▶ WHAT TO PRODUCE:
Lines with the string "agent" are to be identified in the listing and copied.

▶ GIVEN RECORDS:
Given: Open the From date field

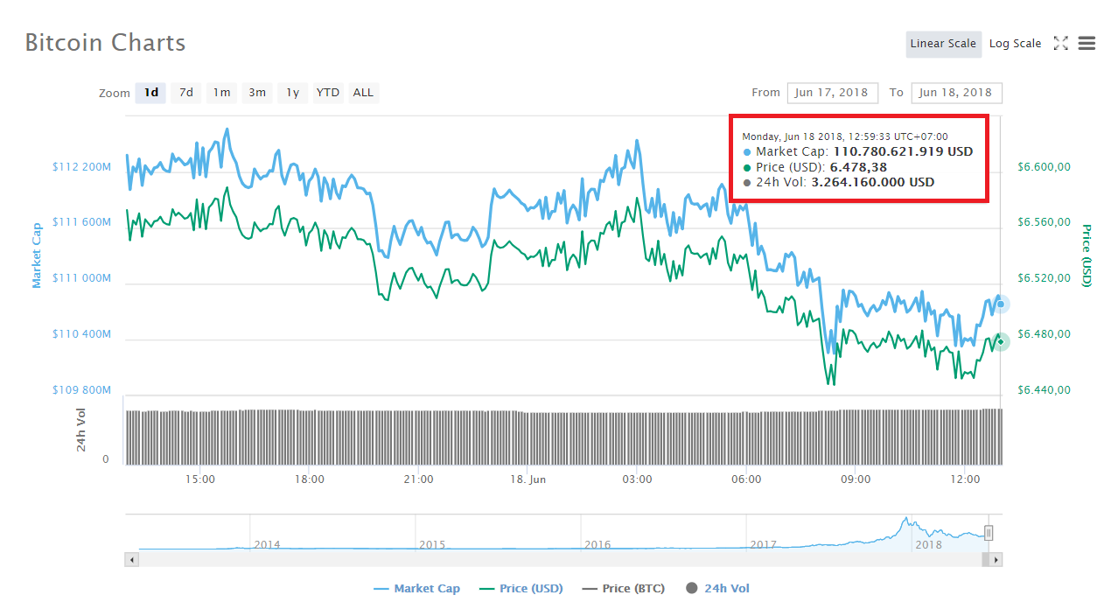Looking at the screenshot, I should click(x=832, y=93).
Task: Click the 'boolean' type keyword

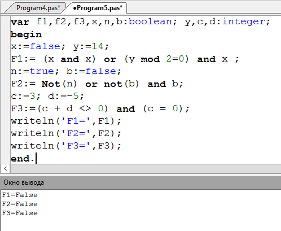Action: (150, 21)
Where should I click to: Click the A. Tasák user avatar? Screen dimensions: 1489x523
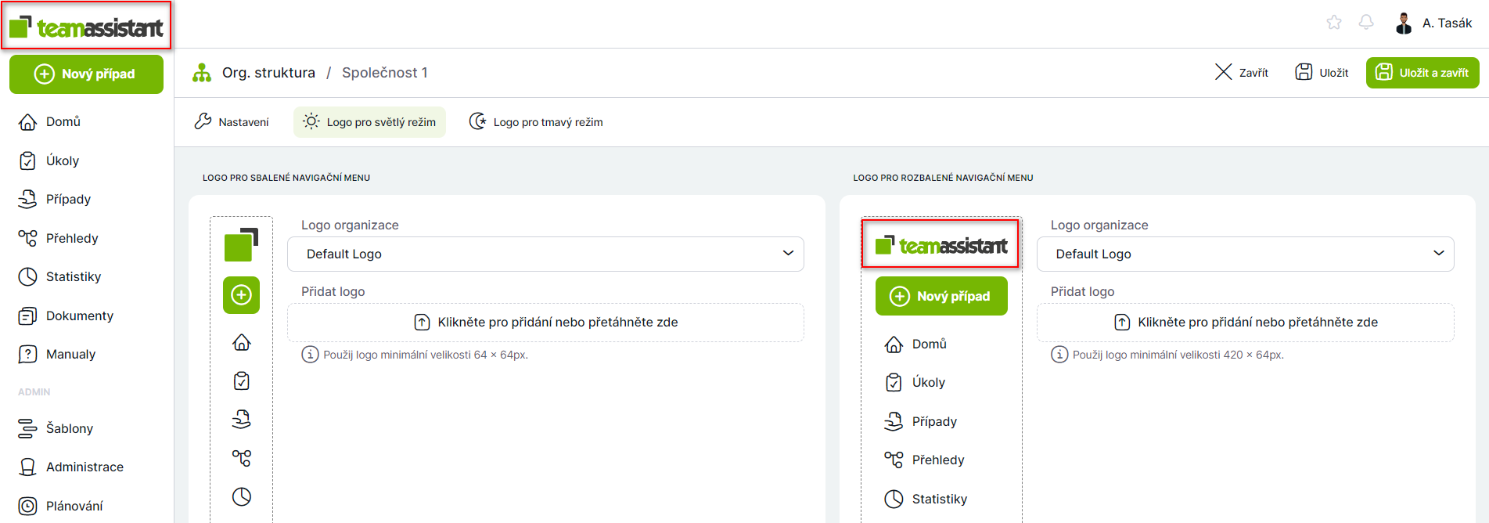(1404, 23)
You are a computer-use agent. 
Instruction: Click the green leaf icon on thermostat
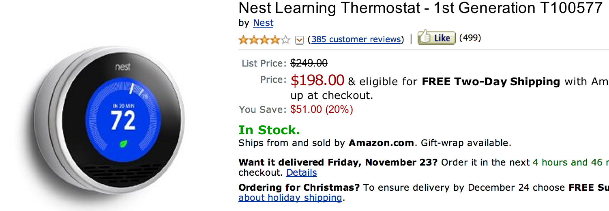[122, 143]
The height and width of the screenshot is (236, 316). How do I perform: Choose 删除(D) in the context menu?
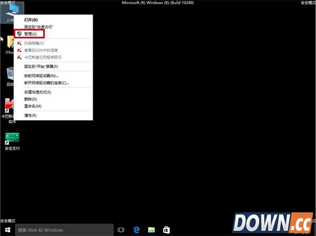click(x=31, y=99)
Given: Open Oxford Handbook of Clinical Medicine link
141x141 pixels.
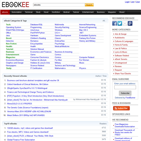Looking at the screenshot, I should click(28, 84).
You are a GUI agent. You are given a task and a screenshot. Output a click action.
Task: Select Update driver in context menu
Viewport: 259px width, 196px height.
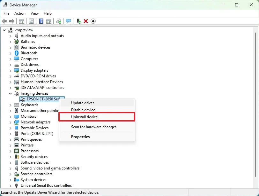(x=82, y=103)
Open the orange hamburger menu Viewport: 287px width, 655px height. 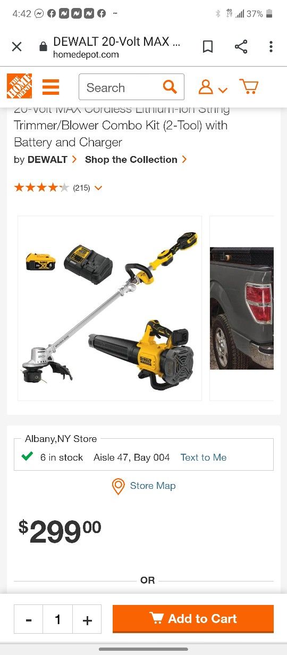(51, 87)
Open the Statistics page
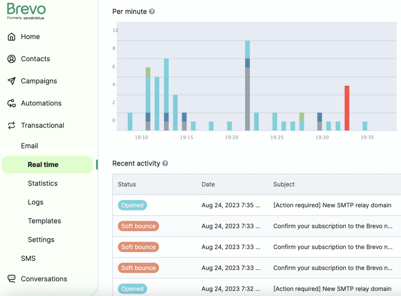The image size is (401, 296). [42, 183]
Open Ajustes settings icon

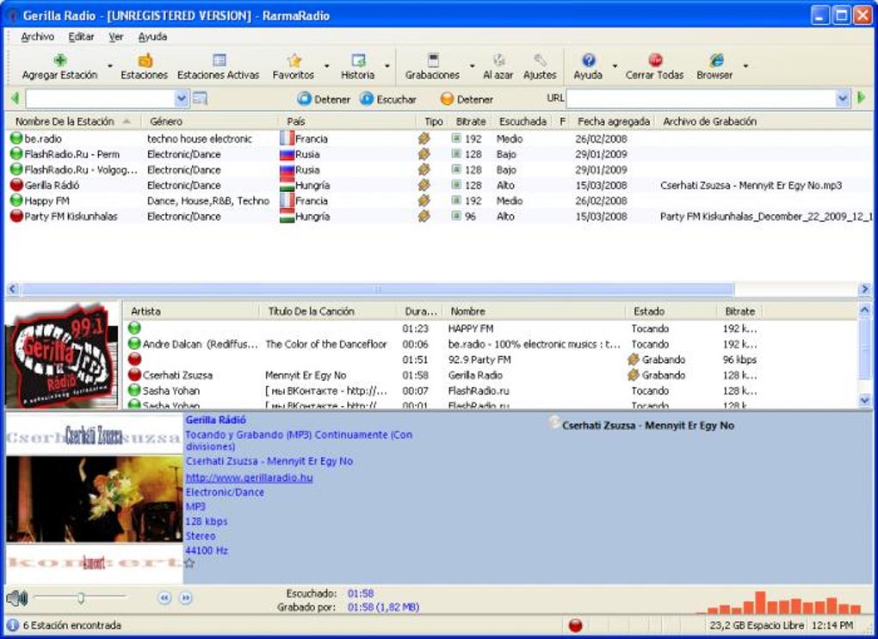(x=540, y=61)
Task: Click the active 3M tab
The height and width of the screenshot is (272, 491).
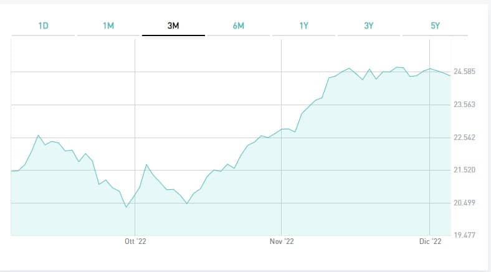Action: click(x=173, y=26)
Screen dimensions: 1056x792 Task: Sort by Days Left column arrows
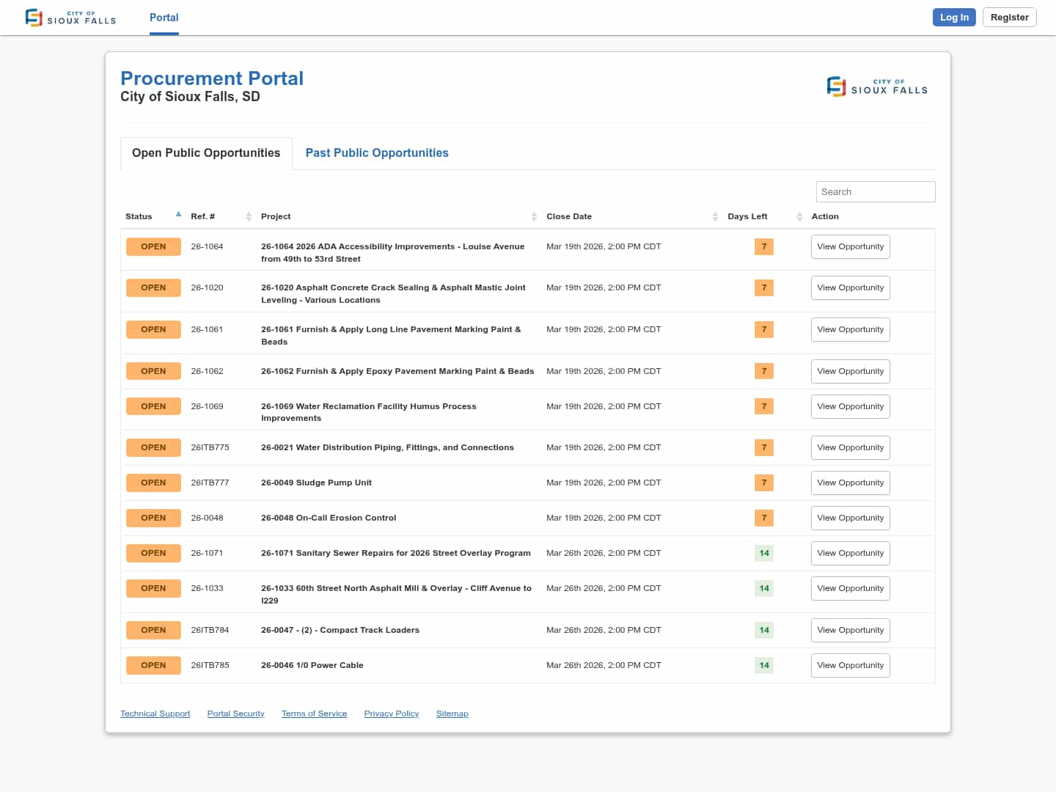[x=799, y=216]
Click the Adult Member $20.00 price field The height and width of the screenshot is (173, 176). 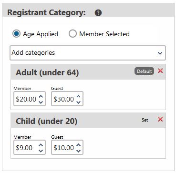point(30,99)
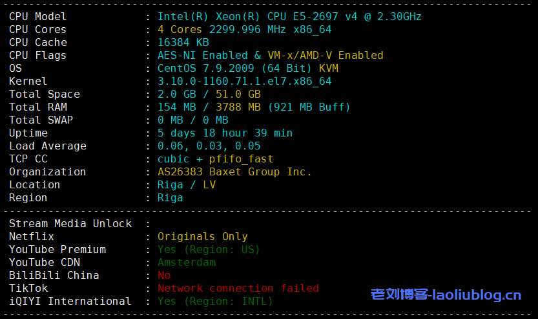Click the YouTube CDN Amsterdam value
538x319 pixels.
pos(187,263)
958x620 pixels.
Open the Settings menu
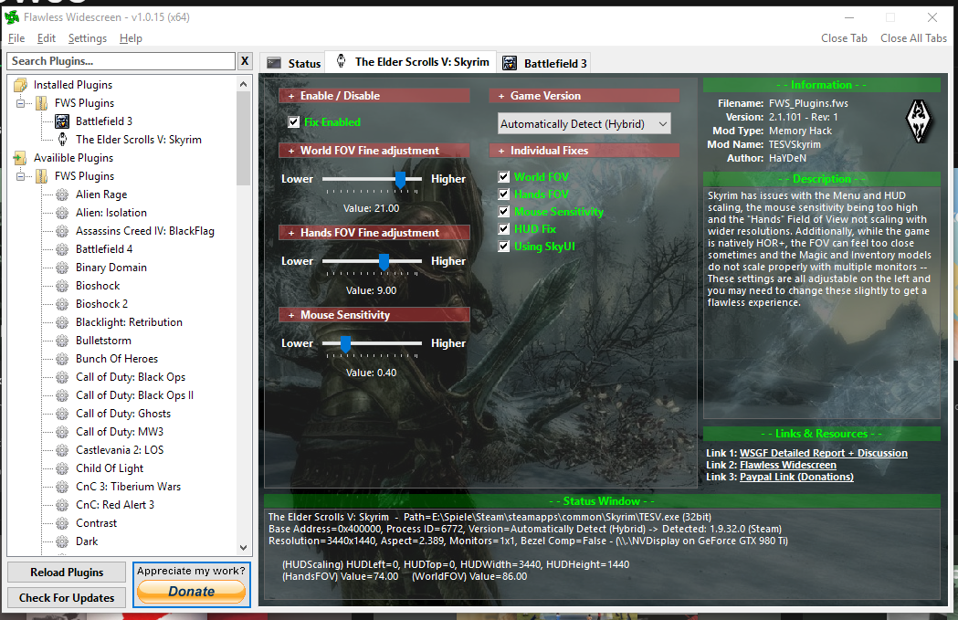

▶ EXPECTED ANSWER:
You are a computer-use agent. 
You are a GUI agent. You are given a task and a screenshot. Output a click action.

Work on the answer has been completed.